It comes back to what we talk about—positioning, proximity, and purpose. As a small business owner, your purpose isn’t purely profit and growth like shareholders want. You may have some stakeholders expecting earnings, but your stakeholders are also your employees, your community, and yourself.

So when I talk about purpose as one of the three Underdog Principles, it’s not about making up a purpose. It’s about being in tune with the purpose you already have. Why did you join this business? Why did you start it? Why are you still doing it? How have you evolved as an individual over the years? How should your business decisions contemplate satisfying your purpose, sometimes over your profit?

Simply being conscious of it and incorporating it into your thinking makes a night and day difference in your enjoyment and success as a business leader.

Ashish Kothari:

Yeah. And I also feel on this point of purpose, as you say, Sri, no person—maybe only the super young, because they’re just ignorant—no person really knows how hard entrepreneurship is or starting something from scratch. Most young people are just ignorant of that.

My son, who’s 15 turning 16, says, “I want to be an entrepreneur.”

Sri Kaza:

 Yeah.

Ashish Kothari:

And I tell him, that’s great, you should do it. But do you know how hard it is? You’re basically committing yourself to eating cups of ramen for a long time.

Sri Kaza:

Yeah. No, no. Your son—you’re going to make sure he gets well fed. See, that’s the other problem. I’ve got the same challenge at home. I think you’re getting to a really important point, which is: to be a successful entrepreneur, you have to persevere.

I don’t know any entrepreneurial story—aside from a few lightning-in-a-bottle stories—where the entrepreneur didn’t face existential challenges. Most of the small businesses I talked to during my research and the work I’ve done over the past 10 years, they’ve all suffered through really tough times. Every one of them—personal, professional, market-oriented, financial, or just overall economic conditions.

Purpose was a huge part of what kept them alive. Either because they gutted it out because their purpose mattered so much to them, or because their purpose was recognized by the community, by stakeholders, or partners.

Even the business that I ran, where we were lending to small businesses—you have to understand, there was a lot of money outstanding to these small businesses. And then COVID hit, and they all closed their doors at the same time. My business was toast. Every spreadsheet I ran, everything we did internally, showed this wasn’t going to work out. We had to let people go. We were going to start winding things down, do what we could for everybody we owed money to, and survive.

But when we flipped it around and talked to the people we worked with—the businesses supplying us capital, supplying us data, or the businesses we were lending to—every one of them recognized: “If we give these guys a pass here, if we make some adjustments, extend terms, do a little here and there, we can all still work together coming out of this.”

And I don’t know, maybe 20 different vendors, creditors, investors—they all pitched in and gave up or traded away a little of what their rights were. They collaborated because in the long run, they saw value in what we did. They saw value in us as a partner.

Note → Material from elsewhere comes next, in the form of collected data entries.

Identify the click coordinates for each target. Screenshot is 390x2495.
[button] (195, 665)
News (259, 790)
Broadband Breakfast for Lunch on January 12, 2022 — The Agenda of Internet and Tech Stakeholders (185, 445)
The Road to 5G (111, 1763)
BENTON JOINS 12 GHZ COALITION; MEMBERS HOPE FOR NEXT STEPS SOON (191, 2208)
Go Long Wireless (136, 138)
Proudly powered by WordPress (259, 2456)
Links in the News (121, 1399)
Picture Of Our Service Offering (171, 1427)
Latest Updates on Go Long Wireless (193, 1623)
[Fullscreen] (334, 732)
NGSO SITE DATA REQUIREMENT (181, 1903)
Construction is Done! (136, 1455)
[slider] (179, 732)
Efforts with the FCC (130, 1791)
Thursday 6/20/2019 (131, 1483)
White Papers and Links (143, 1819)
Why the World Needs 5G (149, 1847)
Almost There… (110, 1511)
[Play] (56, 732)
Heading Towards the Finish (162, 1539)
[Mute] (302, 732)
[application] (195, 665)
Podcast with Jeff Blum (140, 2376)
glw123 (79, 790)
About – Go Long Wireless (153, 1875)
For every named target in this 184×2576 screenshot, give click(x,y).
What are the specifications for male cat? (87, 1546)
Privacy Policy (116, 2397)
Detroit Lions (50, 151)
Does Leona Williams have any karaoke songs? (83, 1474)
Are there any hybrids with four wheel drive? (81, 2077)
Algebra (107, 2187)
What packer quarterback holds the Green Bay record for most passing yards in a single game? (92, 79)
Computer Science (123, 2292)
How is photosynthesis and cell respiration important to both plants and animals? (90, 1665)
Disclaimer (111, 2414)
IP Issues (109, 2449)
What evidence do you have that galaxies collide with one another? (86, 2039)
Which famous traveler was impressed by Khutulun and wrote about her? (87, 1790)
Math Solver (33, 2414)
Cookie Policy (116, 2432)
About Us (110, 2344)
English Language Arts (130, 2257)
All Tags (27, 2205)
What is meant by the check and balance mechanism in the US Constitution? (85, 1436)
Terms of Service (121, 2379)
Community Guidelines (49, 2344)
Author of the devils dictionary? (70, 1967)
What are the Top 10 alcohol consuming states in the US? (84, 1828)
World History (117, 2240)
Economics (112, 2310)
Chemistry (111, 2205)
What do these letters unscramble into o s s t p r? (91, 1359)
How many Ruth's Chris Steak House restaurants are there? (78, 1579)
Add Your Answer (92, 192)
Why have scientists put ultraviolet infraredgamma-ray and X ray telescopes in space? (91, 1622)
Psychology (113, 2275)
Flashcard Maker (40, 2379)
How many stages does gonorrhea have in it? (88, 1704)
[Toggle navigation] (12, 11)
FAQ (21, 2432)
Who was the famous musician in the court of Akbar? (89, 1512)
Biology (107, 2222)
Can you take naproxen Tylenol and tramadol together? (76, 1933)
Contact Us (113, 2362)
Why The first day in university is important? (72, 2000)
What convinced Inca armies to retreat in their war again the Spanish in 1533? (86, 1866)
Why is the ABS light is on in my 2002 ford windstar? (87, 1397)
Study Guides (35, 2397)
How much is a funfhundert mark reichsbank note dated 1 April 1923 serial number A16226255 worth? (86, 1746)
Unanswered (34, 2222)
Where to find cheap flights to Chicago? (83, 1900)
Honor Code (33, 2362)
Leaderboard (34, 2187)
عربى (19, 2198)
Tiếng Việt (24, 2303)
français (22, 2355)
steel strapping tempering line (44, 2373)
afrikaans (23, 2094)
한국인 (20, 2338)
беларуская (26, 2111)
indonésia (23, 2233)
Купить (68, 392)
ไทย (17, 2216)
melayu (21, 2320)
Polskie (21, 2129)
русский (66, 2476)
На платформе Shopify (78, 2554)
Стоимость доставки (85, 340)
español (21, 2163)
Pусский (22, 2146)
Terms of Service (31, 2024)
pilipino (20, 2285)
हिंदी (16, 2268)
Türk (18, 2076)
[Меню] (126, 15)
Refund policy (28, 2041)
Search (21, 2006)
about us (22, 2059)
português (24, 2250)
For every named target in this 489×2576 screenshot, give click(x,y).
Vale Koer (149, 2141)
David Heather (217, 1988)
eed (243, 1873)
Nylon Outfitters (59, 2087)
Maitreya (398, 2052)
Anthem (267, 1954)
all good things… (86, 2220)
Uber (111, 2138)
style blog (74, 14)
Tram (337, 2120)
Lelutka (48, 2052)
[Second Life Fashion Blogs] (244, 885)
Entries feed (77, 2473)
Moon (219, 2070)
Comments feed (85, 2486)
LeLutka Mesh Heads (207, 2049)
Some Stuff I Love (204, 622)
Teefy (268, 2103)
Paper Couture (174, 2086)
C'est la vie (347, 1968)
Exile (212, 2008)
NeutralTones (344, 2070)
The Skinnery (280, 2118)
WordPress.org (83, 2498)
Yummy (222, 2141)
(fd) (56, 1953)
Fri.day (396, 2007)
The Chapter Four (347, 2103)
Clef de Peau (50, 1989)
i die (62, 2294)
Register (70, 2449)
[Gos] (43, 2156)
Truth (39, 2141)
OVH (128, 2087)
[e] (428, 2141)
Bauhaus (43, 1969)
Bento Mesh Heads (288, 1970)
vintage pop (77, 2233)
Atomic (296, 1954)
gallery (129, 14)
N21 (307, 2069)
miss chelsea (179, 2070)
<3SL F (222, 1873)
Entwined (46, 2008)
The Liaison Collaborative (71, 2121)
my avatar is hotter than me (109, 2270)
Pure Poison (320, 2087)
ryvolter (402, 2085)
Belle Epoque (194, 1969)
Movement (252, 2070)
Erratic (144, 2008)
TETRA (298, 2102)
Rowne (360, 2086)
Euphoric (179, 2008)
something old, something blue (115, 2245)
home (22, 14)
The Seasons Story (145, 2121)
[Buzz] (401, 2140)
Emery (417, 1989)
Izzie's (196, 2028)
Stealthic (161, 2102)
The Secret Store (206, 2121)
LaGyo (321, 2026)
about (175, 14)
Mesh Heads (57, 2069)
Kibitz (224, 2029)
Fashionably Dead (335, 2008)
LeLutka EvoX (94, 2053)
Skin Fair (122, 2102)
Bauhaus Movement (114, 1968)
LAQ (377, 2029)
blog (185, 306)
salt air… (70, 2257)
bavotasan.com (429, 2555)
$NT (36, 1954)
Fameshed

So when you get down to those trouble points, your purpose matters. If people believe in your purpose…

Ashish Kothari:

 Your purpose matters.

Sri Kaza:

 Yeah.

Ashish Kothari:

I love that story, Sri. I love that story. There’s a beautiful saying by Nietzsche: “Those who have a why can survive anyhow.” Those who have a why can survive anyhow. And it’s so true.

No person starts a business without a burning “why.” It might be, “I want to be independent. I don’t want to work for the man.” It might be, “I want to make an impact.” Oftentimes there’s an itch, a problem you’re trying to solve. Which is your problem, but also shared by others.

Sri Kaza:

 Yep.

Ashish Kothari:

And one of the biggest things that happens is people lose sight of that “why.” That “why” has power. The product can change, the service can change, you can pivot seven times around. But if the why is clear, it will keep guiding you forward. It will see you through the struggles that are part and parcel of an entrepreneur or small and medium business owner’s life.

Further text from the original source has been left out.